### Exercise material
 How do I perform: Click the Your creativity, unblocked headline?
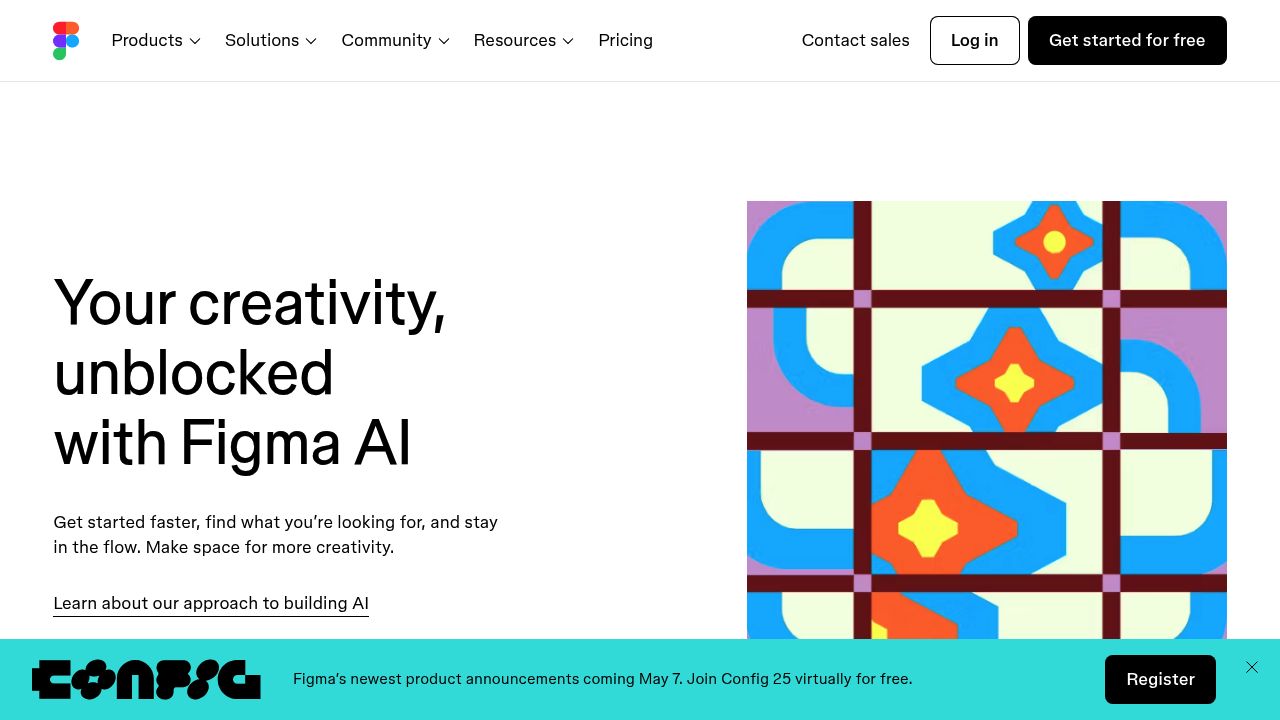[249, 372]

==

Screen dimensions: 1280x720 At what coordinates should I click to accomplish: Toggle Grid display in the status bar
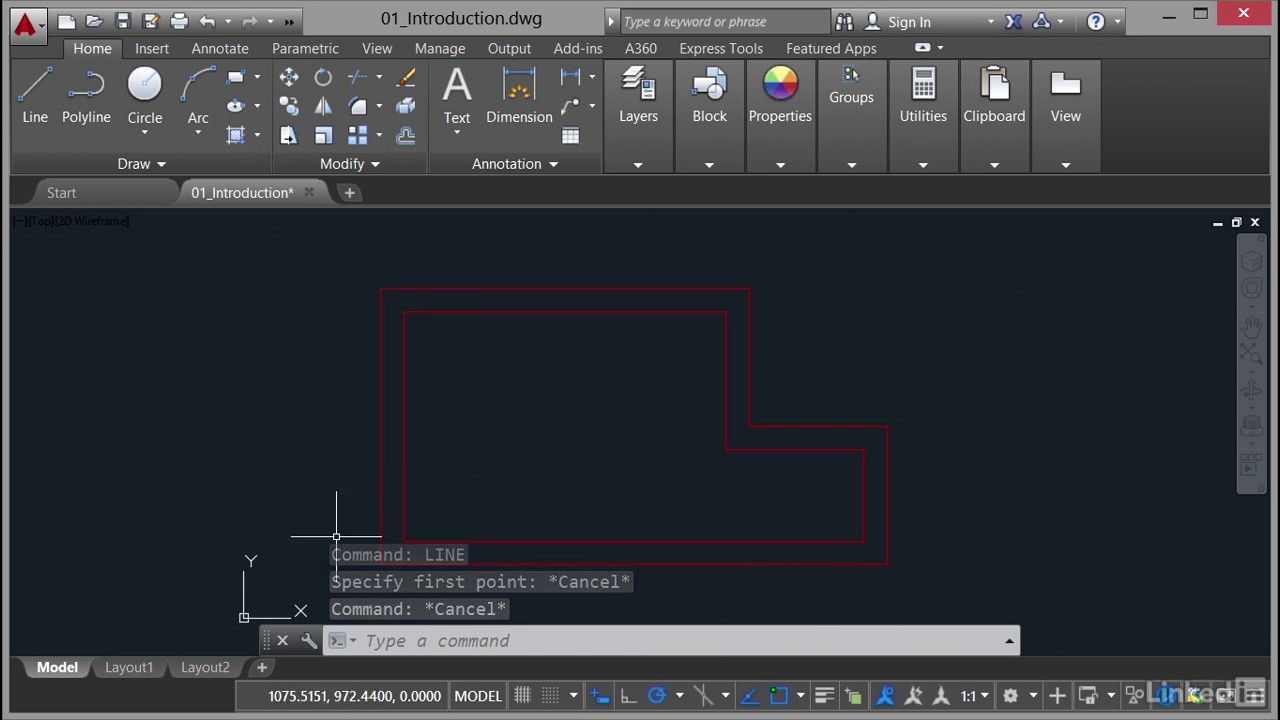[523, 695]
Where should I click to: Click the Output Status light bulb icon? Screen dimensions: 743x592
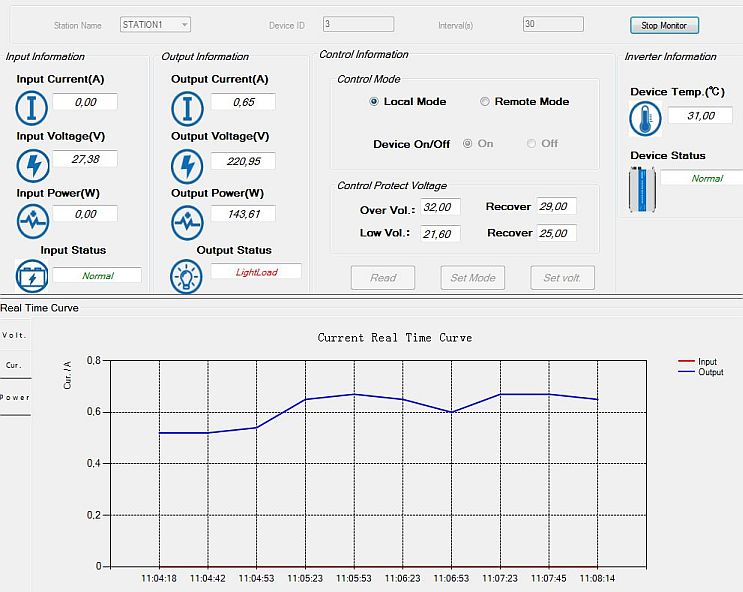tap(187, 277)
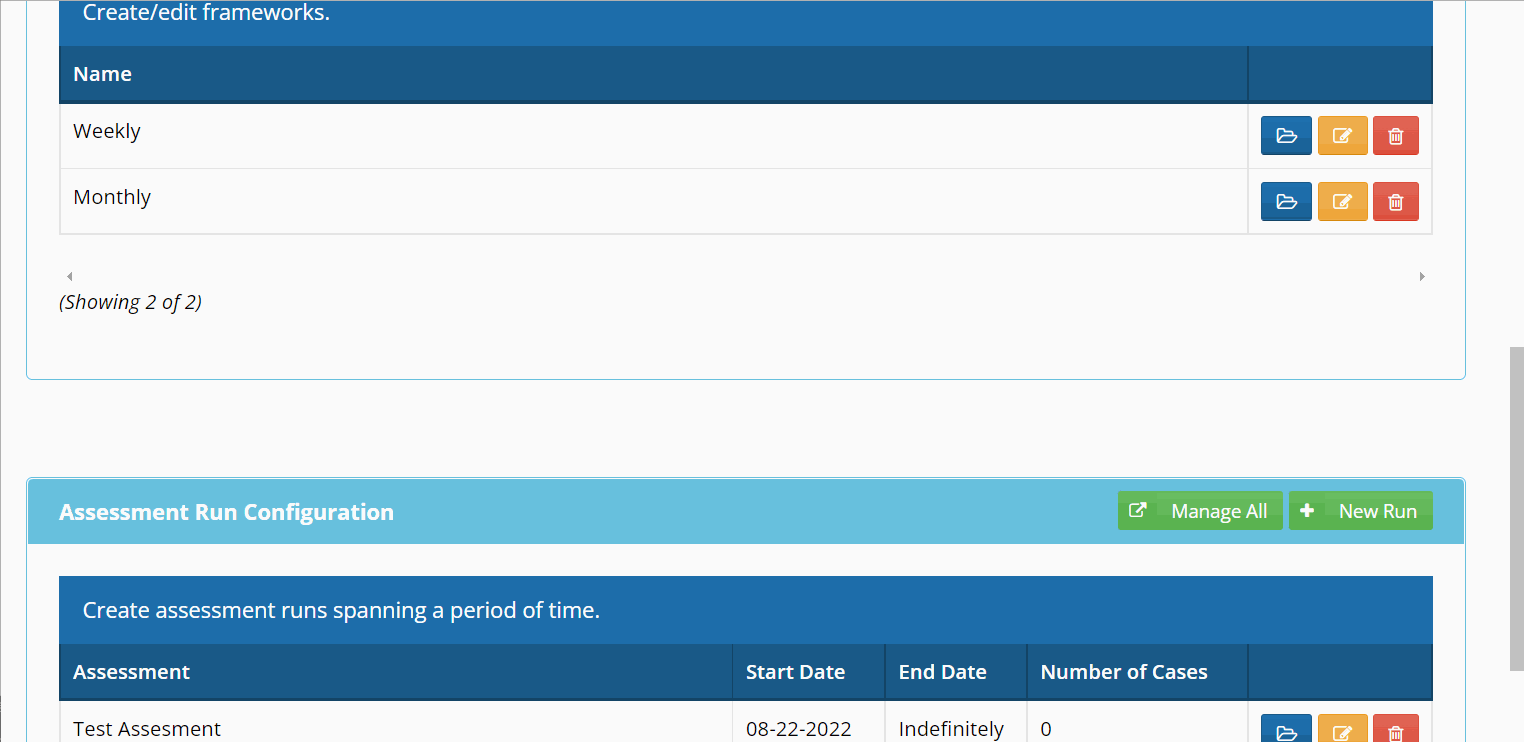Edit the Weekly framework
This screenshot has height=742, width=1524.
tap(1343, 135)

...

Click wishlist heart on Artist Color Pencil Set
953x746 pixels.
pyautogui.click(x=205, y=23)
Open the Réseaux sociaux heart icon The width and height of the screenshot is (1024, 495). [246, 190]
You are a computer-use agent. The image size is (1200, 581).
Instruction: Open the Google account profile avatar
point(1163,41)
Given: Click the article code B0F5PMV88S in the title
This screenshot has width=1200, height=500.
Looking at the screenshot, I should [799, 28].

### Task instructions
Locate each line in the records above that contains the word "height", treating uppercase and lowercase as different, and copy those lines out.

### Answer
This screenshot has height=742, width=1524.
Open the Réseaux sociaux heart icon The width and height of the screenshot is (1024, 495). [246, 190]
This screenshot has width=1200, height=500.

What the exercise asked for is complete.